One last gripe–the indicator light panel is the smallest thing I have ever seen, or have never seen. We spend most of our ride time cruising around with a blinker on.
If Buell is expecting some cross-over business from the Japanese market, they must meet a touch higher quality standard for this kind of dough. But the Buell has improved significantly through the years.
Hey, Harley, how about sticking that VR1000 engine in one?
Cafe Racing and Biker Bar Ornamenting
by Michael Kamrad
Welcome again to the Buell Testing Grounds. The American sport bike manufacturer has introduced two new rides for 1997–the 81 horsepower M2 Cyclone, a two-seat version of the S1 Lightning, and the new, improved 91 horsepower S3 Thunderbolt. Both motorcycles offer a high performance ride and different types of ergonomics.
All the new Buells share the Lightning-style perimeter frame that debuted last year.
The M2 and the S3 both have a Harley-Davidson 1200cc Sportster based engine lining in the chrome-moly cage. The engine is rubber mounted and sport Buell’s two-into-one exhaust system. The “shoe box” air cleaner hangs off the right side of both bikes.
Take a close look at any Buell engine, and you will see modified cylinder heads. The Thunderbolt also gets high performance cams. The special heads and cams are a result of Buell’s continuing mission to extract more power from the Sporty engine.
The chrome-moly steel perimeter frame is well designed and incorporates the bikes’ components well. The S3 has an inverted fork while the M2 wears a standard set of legs. Radial ZR rated tires are standard on both, as are single disc brakes, front and rear. Both bikes have a six-pot front caliper. There are mounting holes already in place for the addition of a second rotor and caliper. The belt drive to the rear wheel means no messy chain.
The Thunderbolt gets 7/8 inch bars and standard switch gear this year just like the M2.
The look of a Buell is still one of brutish grace. A bike for a nonconformist. Maybe a die hard Harley enthusiast’s answer to the sport bike question. If this description makes you smile, then step forward. This is your bike. And just think. I haven’t even started one up for you yet.
Goosing the throttle on an open road shows the Buells’ characters. I swear the snorting sound from the air box is as loud and thrilling as the sound of the exhaust.
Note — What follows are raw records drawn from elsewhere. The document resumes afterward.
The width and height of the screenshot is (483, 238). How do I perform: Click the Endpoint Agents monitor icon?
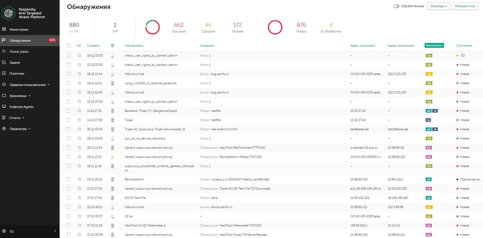click(4, 106)
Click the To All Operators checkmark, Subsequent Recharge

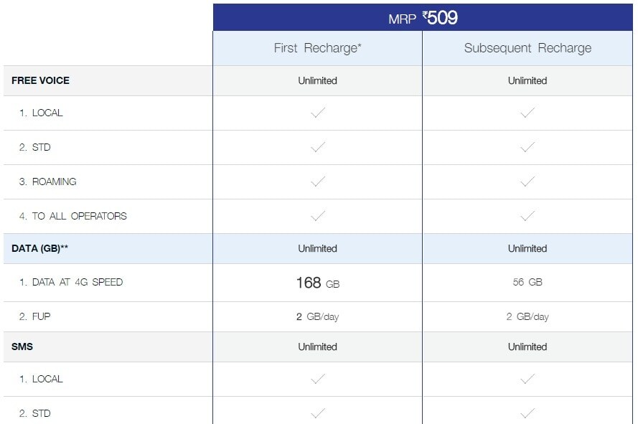pos(527,216)
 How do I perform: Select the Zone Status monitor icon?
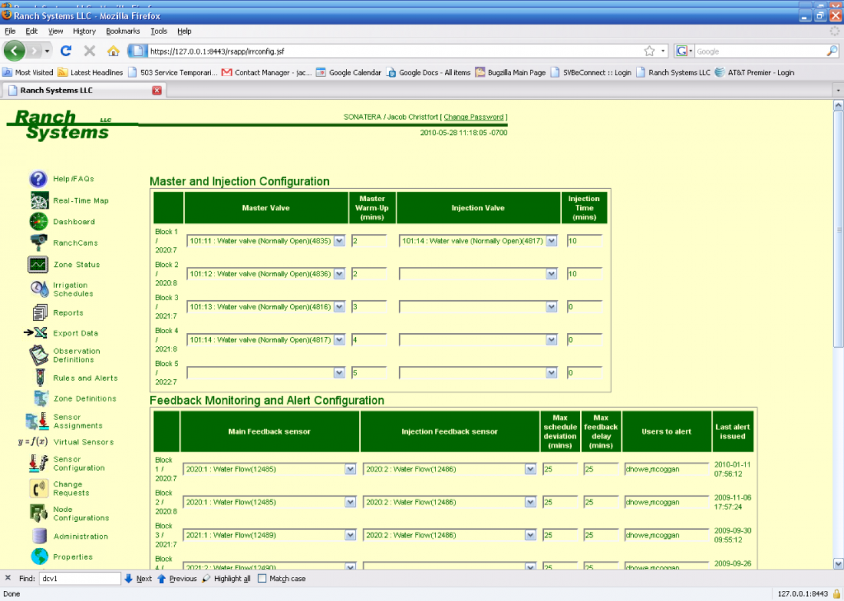[x=38, y=264]
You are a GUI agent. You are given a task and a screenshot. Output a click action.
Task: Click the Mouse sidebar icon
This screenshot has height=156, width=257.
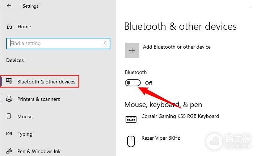[9, 116]
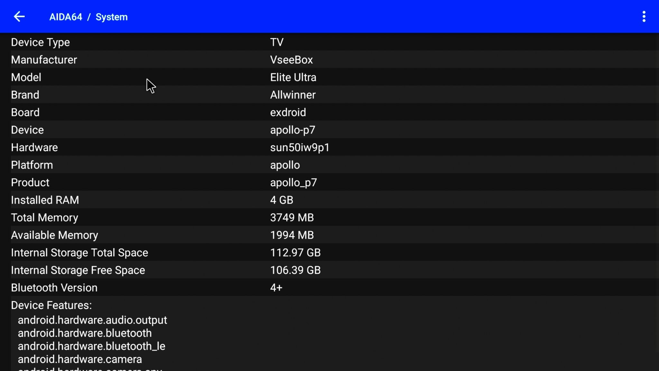
Task: Click the back arrow icon
Action: point(19,16)
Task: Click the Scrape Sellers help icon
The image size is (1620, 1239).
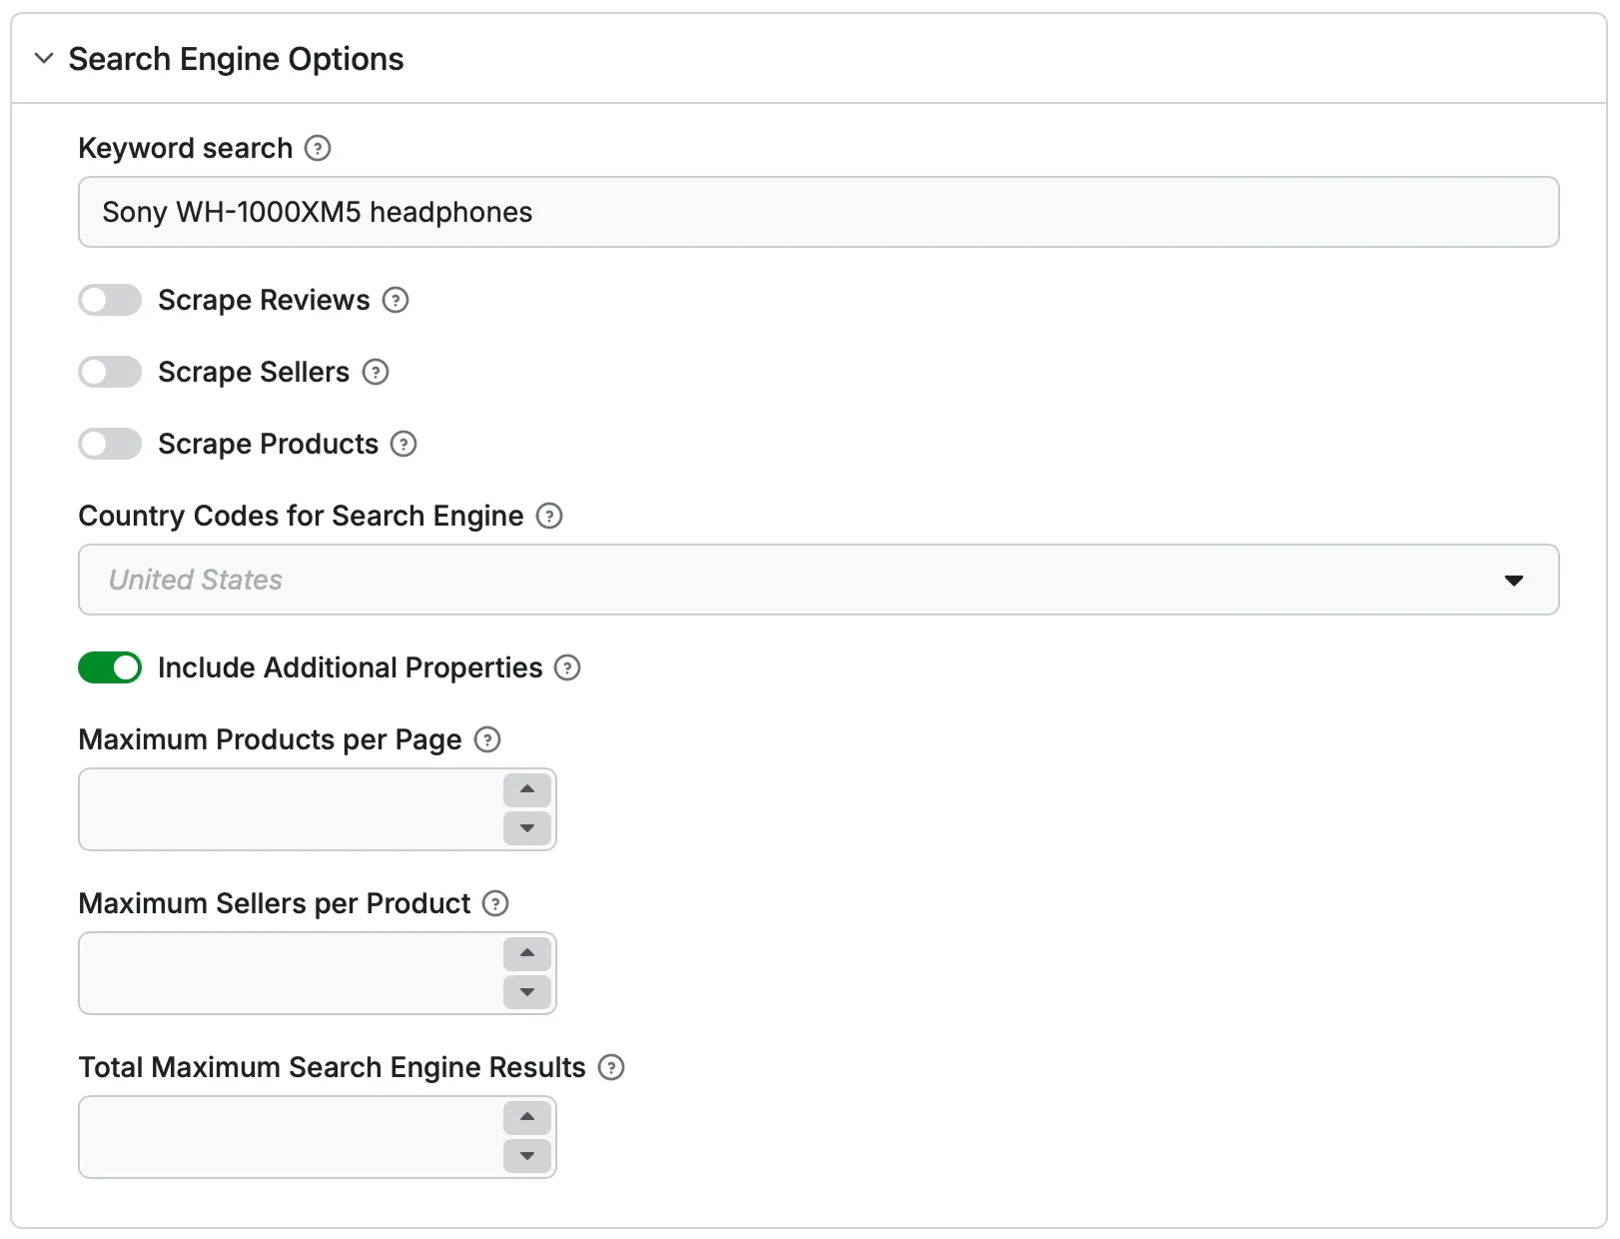Action: pos(376,372)
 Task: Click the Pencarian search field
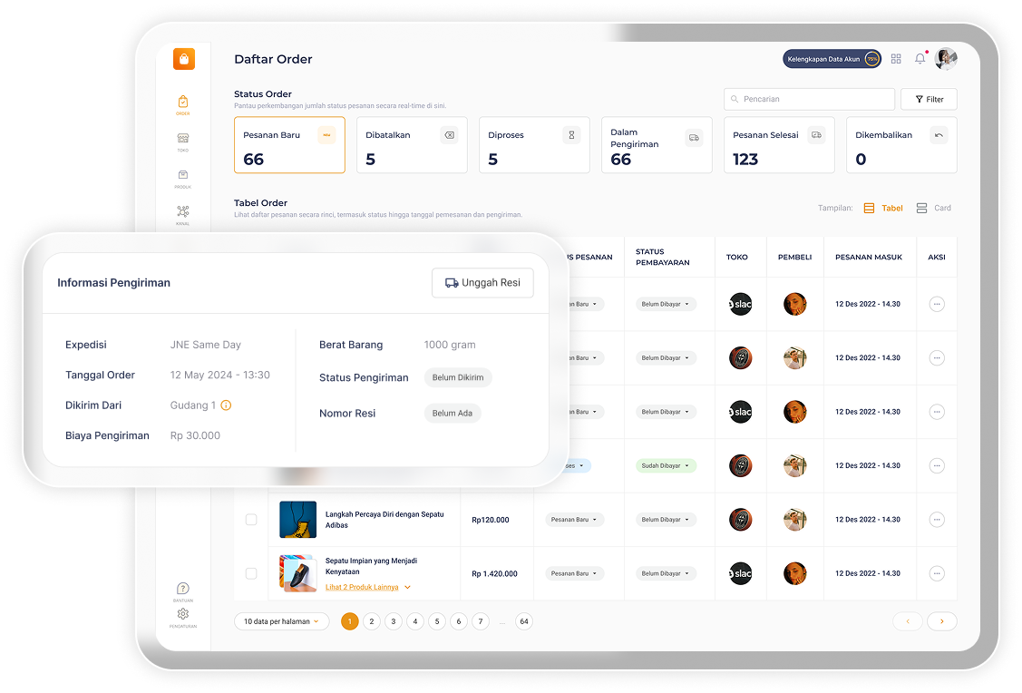tap(809, 99)
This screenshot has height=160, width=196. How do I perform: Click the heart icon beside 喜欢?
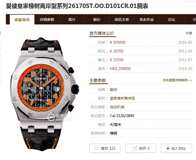[x=96, y=149]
Don’t be fooled by this Sporty engine. Two 600cc cylinders make for a low and mid range monster putting serious torque to the street.
Outside the fact that both of these bikes have sport-touring ride positions, the feel of their ride performance is one of true sport bike control. At low speed or high speed, the Buells give excellent rider confidence.
Picking a favorite depends on where your taste sits in the sport bike body styles. If you like minimalism, the M2 has that “Naked Bike” look. The S3 has wider bodywork, a bigger gas tank, and a semi-functional front fairing.
The S3’s hotter cam also sets it apart. Not by much. But you are getting a little more power out of the motor. It was enough for me to notice.
I must remind you that the party stops at 6,300 RPMs not 12,000. So, if revs cream you, don’t sniff around the Buell bush. You need to go to the land of Buddha. Or if a motorcycle built with the world’s leading technology and manufacturing techniques is what you are after, look to the Japanese and Europeans. The Buell is a brutish creature of nonconformity, and it reflects this in its build.
Not that it is built poorly. It is a different kind of build. Think of this as the difference between owning a 1970 Plymouth Hemi Cuda and owning a 1997 Porsche 911 Coupe.
Let’s face it. The Buell is built by Americans for the American Dream. It is a motorcycle for open road touring and city cruising. For cafe racing and biker bar ornamenting. Could you ask for more?